Activity
With the pictures excluded, reproduce all of the data exactly.

[Source data]
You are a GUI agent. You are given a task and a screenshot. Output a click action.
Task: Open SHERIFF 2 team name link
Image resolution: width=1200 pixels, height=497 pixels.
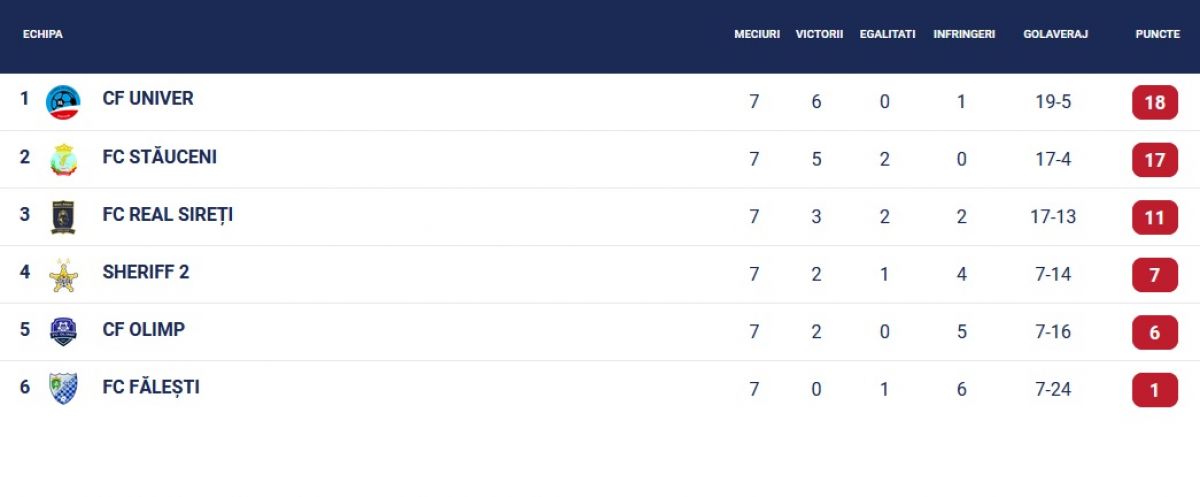(145, 272)
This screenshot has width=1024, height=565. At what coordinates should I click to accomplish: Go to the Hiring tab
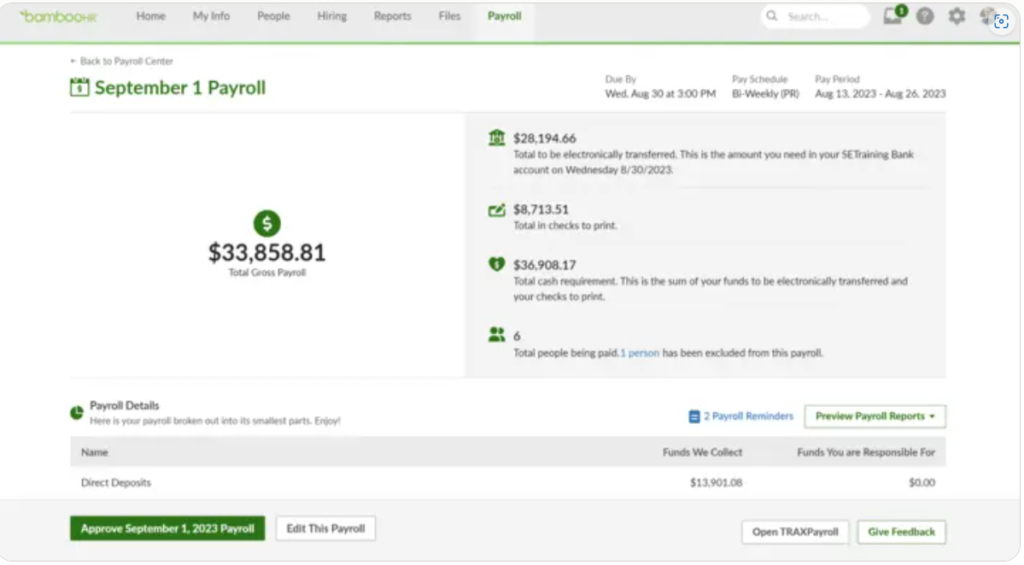point(331,17)
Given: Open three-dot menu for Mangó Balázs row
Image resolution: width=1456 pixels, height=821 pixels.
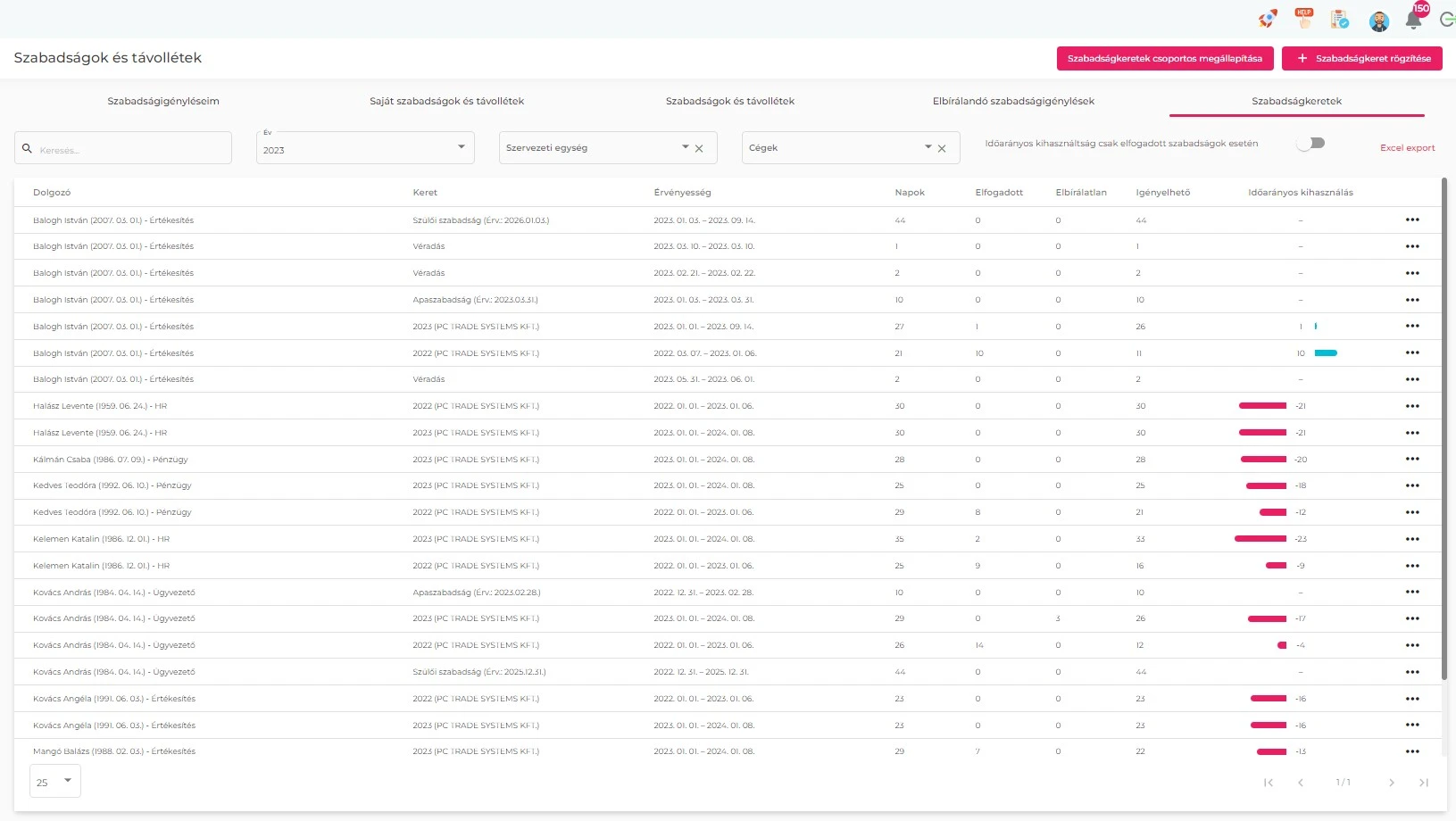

Final answer
You are a GUI agent. You are given a task and a screenshot. Output a click action.
Task: Open SHERIFF 2 team name link
Image resolution: width=1200 pixels, height=497 pixels.
(145, 272)
This screenshot has width=1024, height=565. At what coordinates should I click to accomplish: Go to the Hiring tab
point(331,17)
Given: Open three-dot menu for Mangó Balázs row
Image resolution: width=1456 pixels, height=821 pixels.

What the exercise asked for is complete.